Archive for May, 2008

Debian OpenSSL vulnerability (Part 2)

May 28th, 2008 by Peter

Things become complicated with this issue.

I recently posted some warning about the Debian SSH / SSL vulnerability, even before Heise had a clue ;-) People now start to get hyperactive, which leads to a confusing amount of blacklists and guides on the Web.

For our Debian systems, I performed the following steps. Please note that the blacklist packages currently only check 1024bit and 2048bit keys.

  • Update your SSH installation on all machines, in order to get “ssh-vulnkey” for free. The SSH server will reject all vulnerable keys from this point, so make sure that you keep some shell open. Use the following command to scan the complete disc for vulnerable SSH keys:
    find / \( -name "*_dsa*" -o -name "*_rsa*" \) -type f -exec ssh-vulnkey '{}' \; 2> /dev/null|grep COMPROMISED
  • Install the Debian OpenSSL blacklist package from the Debian Wiki. You can then check the disc for vulnerable SSL keys with a similar command:
    find / -name "*.pem" -type f -exec openssl-vulnkey '{}' \; 2> /dev/null|grep COMPROMISED
    This step can get a little bit annoying, since the openssl package asks for the passphrase of encrypted PEM files.

Using OpenDNS

May 27th, 2008 by Peter

Since this afternoon, the internal Hetzner DNS servers seem to have a problem. You can connect, but get no answer. This is tricky since all basic services rely on DNS during their operation. Think of the reverse lookup during SSL negotation or the host name HELO check in the mail server.

For this night, OpenDNS saved me. The response times “feel” pretty fast, and I couldn’t find any problems reports from users regarding their advertisement and blocking policy.

However, the automated redirection features of OpenDNS for Web browsers might confuse your daemons:

frodo:~# ping foo
PING foo.nclmail.de (208.69.34.132) 56(84) bytes of data.
64 bytes from hit-nxdomain.opendns.com (208.69.34.132): icmp_seq=1 ttl=56 time=21.2 ms
64 bytes from hit-nxdomain.opendns.com (208.69.34.132): icmp_seq=2 ttl=56 time=20.3 ms
64 bytes from hit-nxdomain.opendns.com (208.69.34.132): icmp_seq=3 ttl=56 time=20.5 ms

I recommend to have the usual safe guards of DNS configuration – a valid search mydomain1, mydomain2, ... string in resolv.conf and static entries for localhost and all critical infrastructure machines in your /etc/hosts file.

Debian OpenSSL vulnerability

May 15th, 2008 by Peter

The Debian security team announced a vulnerability in the OpenSSL package, reasoned by a Debian-specific change of the original sources.
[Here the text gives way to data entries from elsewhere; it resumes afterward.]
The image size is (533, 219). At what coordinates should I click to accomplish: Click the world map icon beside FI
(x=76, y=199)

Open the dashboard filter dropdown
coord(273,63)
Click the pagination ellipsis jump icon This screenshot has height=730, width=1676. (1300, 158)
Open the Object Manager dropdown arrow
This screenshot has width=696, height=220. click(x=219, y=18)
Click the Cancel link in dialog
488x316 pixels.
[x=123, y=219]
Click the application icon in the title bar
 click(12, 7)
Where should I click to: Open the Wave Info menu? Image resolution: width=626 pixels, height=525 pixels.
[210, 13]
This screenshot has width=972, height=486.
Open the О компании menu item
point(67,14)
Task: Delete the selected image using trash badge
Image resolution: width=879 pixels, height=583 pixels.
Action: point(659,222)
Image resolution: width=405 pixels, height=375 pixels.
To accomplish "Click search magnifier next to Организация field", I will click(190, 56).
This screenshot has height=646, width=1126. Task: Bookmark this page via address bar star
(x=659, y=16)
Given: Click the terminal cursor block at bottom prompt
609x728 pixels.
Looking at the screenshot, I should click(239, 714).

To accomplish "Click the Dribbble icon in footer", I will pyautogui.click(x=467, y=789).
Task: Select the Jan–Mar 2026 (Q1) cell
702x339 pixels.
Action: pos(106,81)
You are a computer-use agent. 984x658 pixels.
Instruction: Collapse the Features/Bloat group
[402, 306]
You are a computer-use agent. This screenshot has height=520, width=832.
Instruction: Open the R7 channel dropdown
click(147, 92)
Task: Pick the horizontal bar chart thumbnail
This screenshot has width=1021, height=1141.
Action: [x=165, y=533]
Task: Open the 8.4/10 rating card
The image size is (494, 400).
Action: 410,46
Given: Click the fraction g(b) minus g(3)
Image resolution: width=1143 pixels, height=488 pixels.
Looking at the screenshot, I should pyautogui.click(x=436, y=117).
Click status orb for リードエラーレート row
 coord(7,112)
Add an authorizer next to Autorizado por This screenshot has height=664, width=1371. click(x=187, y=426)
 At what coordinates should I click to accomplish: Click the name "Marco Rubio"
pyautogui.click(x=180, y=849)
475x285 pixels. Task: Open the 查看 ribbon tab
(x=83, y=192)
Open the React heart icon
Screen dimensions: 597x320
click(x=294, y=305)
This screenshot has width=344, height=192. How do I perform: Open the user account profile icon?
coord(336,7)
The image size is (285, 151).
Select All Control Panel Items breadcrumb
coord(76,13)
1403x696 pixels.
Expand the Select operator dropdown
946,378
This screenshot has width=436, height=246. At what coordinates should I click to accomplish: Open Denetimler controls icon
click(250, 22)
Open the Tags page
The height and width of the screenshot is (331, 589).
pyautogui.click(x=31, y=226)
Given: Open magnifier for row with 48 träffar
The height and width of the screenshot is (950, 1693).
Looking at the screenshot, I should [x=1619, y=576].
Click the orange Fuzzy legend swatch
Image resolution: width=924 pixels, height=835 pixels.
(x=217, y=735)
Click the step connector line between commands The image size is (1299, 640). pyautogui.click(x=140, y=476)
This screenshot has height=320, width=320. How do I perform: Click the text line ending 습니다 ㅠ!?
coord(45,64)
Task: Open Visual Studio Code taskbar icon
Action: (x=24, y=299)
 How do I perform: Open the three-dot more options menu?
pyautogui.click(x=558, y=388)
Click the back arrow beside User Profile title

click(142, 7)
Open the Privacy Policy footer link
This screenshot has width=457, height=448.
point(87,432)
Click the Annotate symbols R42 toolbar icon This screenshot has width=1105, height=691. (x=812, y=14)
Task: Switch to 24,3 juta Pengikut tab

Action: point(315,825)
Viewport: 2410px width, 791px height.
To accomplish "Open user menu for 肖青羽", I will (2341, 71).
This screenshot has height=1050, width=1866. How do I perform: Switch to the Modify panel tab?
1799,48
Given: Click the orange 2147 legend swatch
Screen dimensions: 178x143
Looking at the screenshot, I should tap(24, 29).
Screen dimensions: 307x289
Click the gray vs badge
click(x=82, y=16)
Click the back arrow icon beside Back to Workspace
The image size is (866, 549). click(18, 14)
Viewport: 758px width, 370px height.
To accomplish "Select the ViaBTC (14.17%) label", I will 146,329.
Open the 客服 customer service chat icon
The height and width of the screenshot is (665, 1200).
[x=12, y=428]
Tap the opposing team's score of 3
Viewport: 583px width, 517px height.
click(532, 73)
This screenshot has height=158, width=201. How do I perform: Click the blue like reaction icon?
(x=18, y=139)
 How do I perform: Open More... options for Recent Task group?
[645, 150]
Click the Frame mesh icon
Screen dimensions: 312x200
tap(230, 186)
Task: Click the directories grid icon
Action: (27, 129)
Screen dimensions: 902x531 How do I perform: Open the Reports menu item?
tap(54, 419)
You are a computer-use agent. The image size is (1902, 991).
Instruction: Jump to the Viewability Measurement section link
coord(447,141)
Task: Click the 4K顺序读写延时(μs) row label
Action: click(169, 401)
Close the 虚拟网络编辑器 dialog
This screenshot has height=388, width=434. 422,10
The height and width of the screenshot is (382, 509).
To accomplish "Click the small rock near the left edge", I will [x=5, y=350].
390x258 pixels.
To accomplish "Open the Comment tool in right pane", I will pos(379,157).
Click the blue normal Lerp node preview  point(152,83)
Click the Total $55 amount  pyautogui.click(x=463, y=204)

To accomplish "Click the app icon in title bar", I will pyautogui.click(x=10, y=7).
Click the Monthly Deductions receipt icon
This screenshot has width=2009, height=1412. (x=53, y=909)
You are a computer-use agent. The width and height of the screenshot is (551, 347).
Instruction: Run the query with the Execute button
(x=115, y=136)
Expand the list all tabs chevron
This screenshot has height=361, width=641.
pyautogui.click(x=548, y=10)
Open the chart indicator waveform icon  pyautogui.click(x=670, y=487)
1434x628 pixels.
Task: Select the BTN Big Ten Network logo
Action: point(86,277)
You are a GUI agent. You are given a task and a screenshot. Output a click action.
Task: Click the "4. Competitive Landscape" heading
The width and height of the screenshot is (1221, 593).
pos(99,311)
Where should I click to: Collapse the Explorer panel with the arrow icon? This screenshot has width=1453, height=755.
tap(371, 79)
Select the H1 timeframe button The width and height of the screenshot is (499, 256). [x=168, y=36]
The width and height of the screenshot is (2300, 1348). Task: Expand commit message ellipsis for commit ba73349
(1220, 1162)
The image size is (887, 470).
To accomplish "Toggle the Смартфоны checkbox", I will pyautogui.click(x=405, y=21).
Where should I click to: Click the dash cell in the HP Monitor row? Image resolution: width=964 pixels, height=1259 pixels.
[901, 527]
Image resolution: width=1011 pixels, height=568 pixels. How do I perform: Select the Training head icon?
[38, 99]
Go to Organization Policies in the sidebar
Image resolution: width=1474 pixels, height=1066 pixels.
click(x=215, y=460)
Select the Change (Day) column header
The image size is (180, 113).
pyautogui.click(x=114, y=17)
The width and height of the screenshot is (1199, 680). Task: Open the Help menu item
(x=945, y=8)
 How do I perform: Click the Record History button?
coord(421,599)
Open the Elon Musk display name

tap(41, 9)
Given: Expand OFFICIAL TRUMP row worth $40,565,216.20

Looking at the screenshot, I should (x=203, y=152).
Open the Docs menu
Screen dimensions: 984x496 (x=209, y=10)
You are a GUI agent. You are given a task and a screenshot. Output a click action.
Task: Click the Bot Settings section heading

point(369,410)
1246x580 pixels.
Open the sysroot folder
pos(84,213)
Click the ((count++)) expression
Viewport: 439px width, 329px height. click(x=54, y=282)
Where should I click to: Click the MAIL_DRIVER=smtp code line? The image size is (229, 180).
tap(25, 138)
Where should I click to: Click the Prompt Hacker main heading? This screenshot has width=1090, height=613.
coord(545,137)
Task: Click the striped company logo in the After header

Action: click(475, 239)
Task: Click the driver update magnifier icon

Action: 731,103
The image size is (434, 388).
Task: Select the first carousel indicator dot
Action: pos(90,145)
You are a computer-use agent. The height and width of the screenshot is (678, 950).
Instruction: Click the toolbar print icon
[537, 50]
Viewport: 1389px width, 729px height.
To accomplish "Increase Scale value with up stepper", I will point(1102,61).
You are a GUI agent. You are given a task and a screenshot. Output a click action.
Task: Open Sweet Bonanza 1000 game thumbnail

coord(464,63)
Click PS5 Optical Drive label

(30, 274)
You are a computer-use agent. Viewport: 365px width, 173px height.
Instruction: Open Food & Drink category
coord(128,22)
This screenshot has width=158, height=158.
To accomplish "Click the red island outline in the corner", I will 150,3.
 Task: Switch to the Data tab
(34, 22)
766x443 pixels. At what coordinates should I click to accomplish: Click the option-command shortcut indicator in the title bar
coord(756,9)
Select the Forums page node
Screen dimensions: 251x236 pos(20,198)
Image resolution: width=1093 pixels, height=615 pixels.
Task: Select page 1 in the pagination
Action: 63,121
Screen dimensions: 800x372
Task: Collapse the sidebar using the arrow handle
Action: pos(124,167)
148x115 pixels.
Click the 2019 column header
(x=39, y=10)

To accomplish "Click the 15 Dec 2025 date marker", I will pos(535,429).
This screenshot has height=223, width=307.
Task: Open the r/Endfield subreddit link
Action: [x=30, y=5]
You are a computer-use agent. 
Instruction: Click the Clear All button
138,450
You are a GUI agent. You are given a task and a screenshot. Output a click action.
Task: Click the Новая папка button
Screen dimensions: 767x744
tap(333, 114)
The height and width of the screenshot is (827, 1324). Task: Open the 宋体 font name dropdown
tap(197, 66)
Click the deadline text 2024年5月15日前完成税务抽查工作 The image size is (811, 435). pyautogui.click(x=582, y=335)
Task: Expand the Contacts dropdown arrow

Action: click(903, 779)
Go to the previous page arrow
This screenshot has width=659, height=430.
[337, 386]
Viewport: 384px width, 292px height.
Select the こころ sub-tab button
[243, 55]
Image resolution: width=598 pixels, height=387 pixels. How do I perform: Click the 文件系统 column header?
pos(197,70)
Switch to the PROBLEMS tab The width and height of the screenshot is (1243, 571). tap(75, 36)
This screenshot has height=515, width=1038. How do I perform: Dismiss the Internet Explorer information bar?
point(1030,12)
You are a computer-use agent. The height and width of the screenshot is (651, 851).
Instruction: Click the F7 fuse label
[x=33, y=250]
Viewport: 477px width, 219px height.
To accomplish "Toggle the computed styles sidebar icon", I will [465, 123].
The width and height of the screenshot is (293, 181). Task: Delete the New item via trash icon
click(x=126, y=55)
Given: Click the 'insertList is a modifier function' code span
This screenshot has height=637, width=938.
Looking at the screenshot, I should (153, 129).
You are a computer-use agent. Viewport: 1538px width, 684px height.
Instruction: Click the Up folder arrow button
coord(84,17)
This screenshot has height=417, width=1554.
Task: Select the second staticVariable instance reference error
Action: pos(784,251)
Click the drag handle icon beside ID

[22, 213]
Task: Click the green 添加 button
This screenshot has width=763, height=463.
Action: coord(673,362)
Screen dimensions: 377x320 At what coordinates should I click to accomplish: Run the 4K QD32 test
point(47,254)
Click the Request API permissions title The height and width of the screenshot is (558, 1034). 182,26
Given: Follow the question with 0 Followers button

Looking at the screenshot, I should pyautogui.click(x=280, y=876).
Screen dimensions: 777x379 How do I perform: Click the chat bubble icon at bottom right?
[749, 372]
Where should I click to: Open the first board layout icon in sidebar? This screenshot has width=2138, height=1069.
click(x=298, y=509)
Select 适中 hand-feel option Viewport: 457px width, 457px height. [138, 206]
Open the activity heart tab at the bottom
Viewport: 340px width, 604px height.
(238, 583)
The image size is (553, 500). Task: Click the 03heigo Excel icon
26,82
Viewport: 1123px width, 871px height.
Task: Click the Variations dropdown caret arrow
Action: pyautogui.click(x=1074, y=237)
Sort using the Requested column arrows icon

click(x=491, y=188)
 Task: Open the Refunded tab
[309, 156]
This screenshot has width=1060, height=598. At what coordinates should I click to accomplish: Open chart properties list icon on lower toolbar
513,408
It leads to a predictable number generator, which makes the key space for generated private keys (for SSL certificates or SSH key-based authentication) extremely small.

As the authors noted, this is extremely nasty. It influences not only all Debian installations since 2006, but also all derived distributions such as Ubuntu or Knoppix. Whenever one of your applications is offering SSL-based security (mail server, web server, SSH server, OpenVPN, imap server, pop3 server, subversion, …), it could be vulnerable. If you got your SSL certificates from a provider such as GoDaddy or Verisign, they might be also vulnerable, even though you are not using Debian.

A wiki page tries to summarize the needed steps for all relevant packages.

I am currently investigating the already published scanner tools from MetaSploit. The page also contains a good explanation of the attacks nature.

[Update]

Save your time. Debian already provides a package with all possible weak keys, and a tool to compare this database with the keys on your system (“ssh-vulnkeys -a”). So just update your Debian as usual, and inform your users about the new SSH host keys.